Recently, I saw a post by one of my teaching staff, Seth Will, on the PNMT Forum. Here is the post:
People with painful conditions fall through the cracks. It's a fact. And this fact is in good part what my practice and teaching is based on. Today I saw a new patient with 8-10/10 morning low back pain and pain with walking that's been ongoing for over a year. He's physically active and has been told by multiple physicians, PTs and one neurosurgeon that his scans looked ok and it's probably muscles. He's continued to do exercises that have progressively made his pain worse. During the history he explained to me that he desperately just wants to identify what things might be making this worse and what things might make it better. He described how rolling over in bed is excruciating and how it exacerbates his pain every morning. We spent ten minutes identifying that clearly that spinal extension replicates and progressively worsens his symptoms and this movement is included in most of his daily exercises. We identified how he could still exercise and yet not worsen his back pain. We then spent 5 minutes going through rolling on and off the table and then I made him repeatedly do it again and again, establishing a pattern that was now pain free. These are super simple things, that don't take a lot of time or expertise to do but it's these things that I consistently find that patients have never been shown. This is the reason I emphasize these topics in low back classes because as much as I think therapists often assume someone else has shown them how to do these tasks, in my career, I can't think of one that's come to see me for these issues that's been shown. These are easy ways to make a major change in people's life, far beyond the miracle methods in which one magic technique somehow "deals" with all of these process oriented issues.

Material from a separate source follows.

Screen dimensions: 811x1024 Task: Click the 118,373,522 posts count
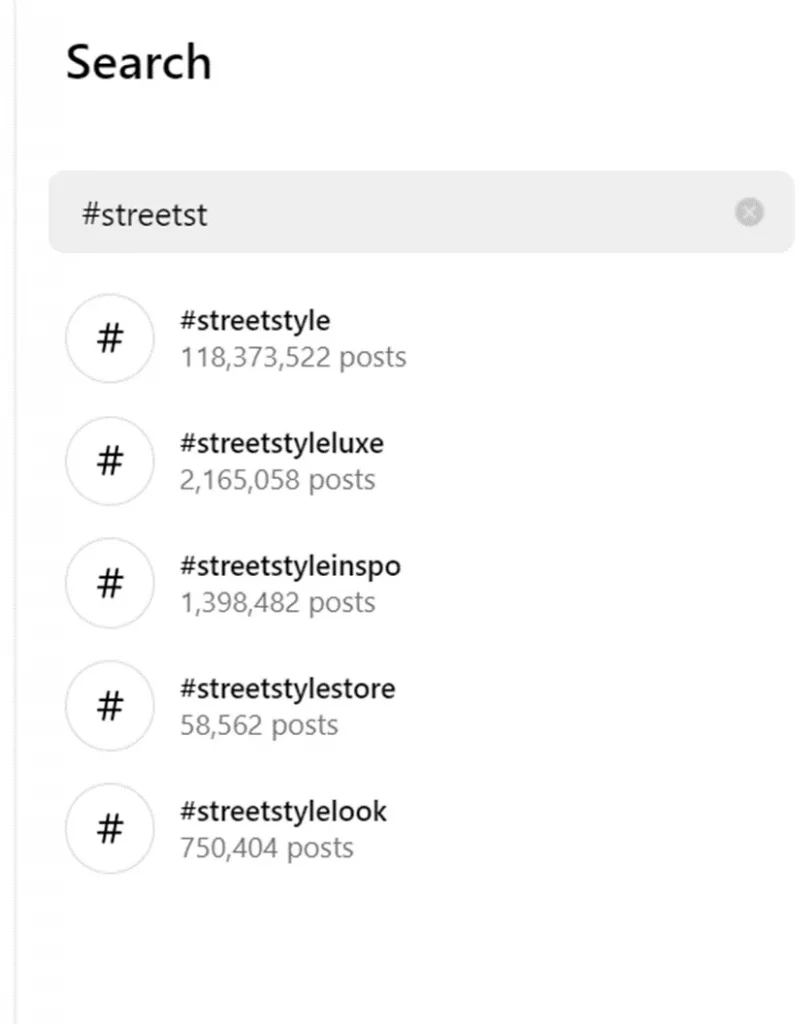[293, 357]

Seth's experience deeply resonates with me for multiple reasons.
First and foremost, my personal mission and the mission of my teaching institute is to help people who generally fall through the cracks of health care. This accounts for a great number of people who struggle with pain. Our work is targeted to people who aren't getting help anywhere else.
Second, simple functional issues are commonly overlooked. As luck would have it, one of my first teachers was Moshe Feldenkrais. Moshe had a sense of functional anatomy and he applied neurological principles in ways that few, if anyone, in his day had ever dreamed of. It took me years, long after his death, to grasp the full impact of what he was exploring. Although my own path has taken me in a different road, Moshe's influence will always be part of me. What Seth did with this client would make Moshe proud. Turning over in bed is a very complex series of movements, the sum total of which we call "turning over". There are, however, many variations to how one turns over. (Ever ask a client on the massage table to turn to the other side and scratch your head when you see how they accomplished this?) The simple action of "turning over" can be done many ways, each way of turning over having a multitude of variations. If you deeply understand this, then one can alter the sequence to avoid the offending movement, or discover what to treat to solve the issue. In the words of Moshe, "If you don't know what you are doing, you don't have a choice."
All of this is part of the world of PNMT. The deeper the understanding, the better the outcomes. Well done Seth.